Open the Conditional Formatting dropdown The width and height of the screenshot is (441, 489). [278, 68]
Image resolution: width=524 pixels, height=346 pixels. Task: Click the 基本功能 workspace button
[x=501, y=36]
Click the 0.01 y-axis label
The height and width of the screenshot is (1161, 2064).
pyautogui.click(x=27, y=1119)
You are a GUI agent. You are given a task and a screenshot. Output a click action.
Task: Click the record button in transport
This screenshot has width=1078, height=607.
* * * * * * * * *
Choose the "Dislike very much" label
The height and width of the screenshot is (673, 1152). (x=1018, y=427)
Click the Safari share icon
* * * * * * * * *
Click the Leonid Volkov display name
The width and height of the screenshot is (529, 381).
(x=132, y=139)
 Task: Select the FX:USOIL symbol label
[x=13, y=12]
* * * * * * * * *
WHAT YOU SHOULD DO
Report how many lines of the material above contain the string "button", with case counting. Give only the number.

COMPLETED EXERCISE
2